Diplomatie culturelle

DIPLOMATIE CULTURELLE

France / Rwanda : la culture au service de la réconciliation 

Par Olympe Lemut · Le Journal des Arts

Le 27 juillet 2021 - 708 mots

KIGALI / RWANDA

La réouverture de l’Institut français de Kigali en mai 2021 accompagne la nouvelle stratégie française au Rwanda.

Emmanuel Macron visite l'exposition "Prémices" à l'Institut Français de Kigali, à la fin du mois de mai 2021. © Institut Français
Emmanuel Macron visite l'exposition « Prémices » qui réunissait de jeunes artistes rwandais à l'Institut français de Kigali, à la fin du mois de mai 2021.
© Institut français.

Kigali (Rwanda). Annoncée par Emmanuel Macron lors de sa visite officielle en mai, la réouverture de l’Institut français porte une charge symbolique forte : le président français a rappelé dans son discours que la décision avait été « prise avec le président Kagamé il y a trois ans ». Le projet se négociait donc au plus haut niveau politique, parallèlement à la préparation d’un changement de position sur le rôle de la France dans le génocide des Tutsis en 1994.

L’Institut français rouvre donc au moment où Emmanuel Macron reconnaît la responsabilité de la France dans ce génocide, ce qu’attendait le Rwanda depuis plus de vingt ans. Le sort du précédent Institut français de Kigali montre à quel point le chemin a été ardu pour les diplomates français : ouvert en 2010, il avait fermé au printemps 2014 dans un climat de tensions avec la municipalité de la capitale. En juin 2014, l’institut était finalement détruit à la suite d’un contentieux de nature immobilière avec la municipalité… Le nouvel Institut français bénéficie cette fois du soutien de la Ville, comme le précise Juliette Bigot, conseillère de coopération et d’action culturelle à l’ambassade de France au Rwanda et directrice de l’Institut français : « La Mairie de Kigali a suivi de près le projet faisant suite à l’engagement des deux présidents en mai 2018. » La programmation d’ouverture vise à attirer un public très large, et est « pensée en priorité pour répondre aux attentes de la jeunesse », indique-t-elle. Emmanuel Macron a en effet insisté dans son discours sur « une nouvelle alliance avec la jeunesse rwandaise »,  dans le cadre d’une relation « d’équilibre ».

La francophonie d’abord

Cet Institut signe un nouveau départ pour la place du français au Rwanda. En 2008, le président Kagamé avait en effet supprimé le statut de langue d’enseignement pour le français, tout en faisant la promotion de l’anglais et en proposant la candidature du Rwanda au Commonwealth. Juliette Bigot précise que « le français restait l’une des quatre langues officielles » du Rwanda, mais que l’anglais a gagné du terrain.
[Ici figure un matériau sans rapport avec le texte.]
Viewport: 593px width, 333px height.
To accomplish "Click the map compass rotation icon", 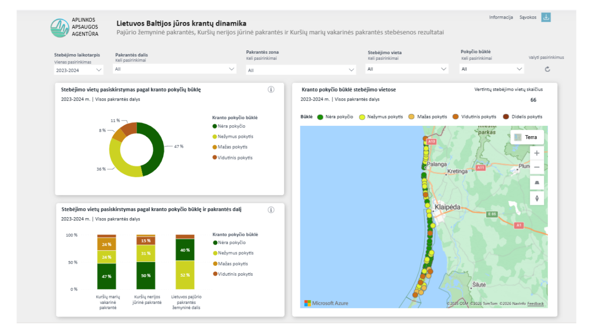I will tap(537, 198).
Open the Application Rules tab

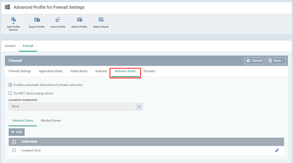coord(51,71)
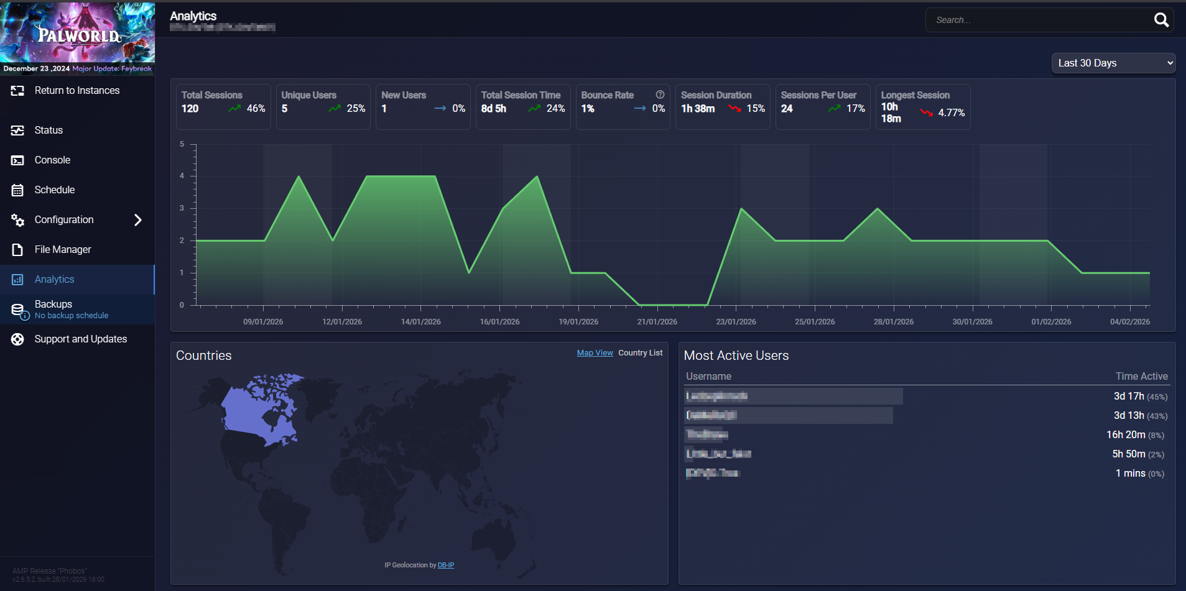Screen dimensions: 1186x591
Task: Click the Total Sessions stat card
Action: 223,107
Elle souligne également que la nomination en 2018 de la Rwandaise Louise Mushikiwabo comme secrétaire générale de l’Organisation internationale de la francophonie (OIF) a facilité le rapprochement entre la France et le Rwanda. Le cœur des actions de l’Institut de Kigali sera donc la « francophonie et pas seulement [le] français et […] la France », comme le souhaite Emmanuel MacronLes cours de français représentent cependant l’une de ses principales sources de revenus, comme c’est souvent le cas dans le réseau culturel français. Juliette Bigot ajoute que le centre de langues complétera « les actions en faveur du français engagées par l’ambassade depuis 2019, et le nouvel appui de 5 millions d’euros de l’AFD (Agence française du développement) en soutien au plan d’enseignement du français dans le système éducatif rwandais ».

Expositions et rencontres

Il y a en effet un marché assez large pour le français et la francophonie au Rwanda, où près de la moitié de la population comprend le français selon l’OIF, notamment à Kigali et dans les provinces de l’Ouest et du Sud. Scolaires, étudiants et professionnels constituent l’essentiel du public visé par les cours de langue, avec « une marge de progression très importante », estime Juliette Bigot, le tout dans un objectif de « soutenabilité financière ». Les expositions d’art contemporain et rencontres littéraires complètent le programme de l’Institut, dans une ville où les sorties culturelles ne sont pas « une pratique répandue faute de dispositifs et de moyens ». Plus largement, ce centre culturel contribuera au soft power français en Afrique de l’Est, comme le laissait entendre Emmanuel Macron : « Il faut continuer ce que N’Goné Fall [commissaire générale de la saison “Africa 2020”] a su proposer à la France. » Soit une relation fondée sur« la coopération » avec des acteurs locaux. Juliette Bigot évoque ainsi des « coproductions francophones et le soutien aux artistes locaux » comme l’une des missions de l’Institut. Avec la détente amorcée dans les relations politiques entre les deux pays, l’aspect économique prend lui aussi de l’ampleur, comme le montre le forum organisé en juin 2021 à Paris dans le cadre d’Africa 2020 : y étaient présents l’AFD, l’Institut français, la Sacem et le ministère de la Culture aux côtés de dizaines d’entrepreneurs rwandais du secteur culturel et créatif. C’est donc une nouvelle ère qui s’ouvre pour les relations bilatérales entre la France et le Rwanda.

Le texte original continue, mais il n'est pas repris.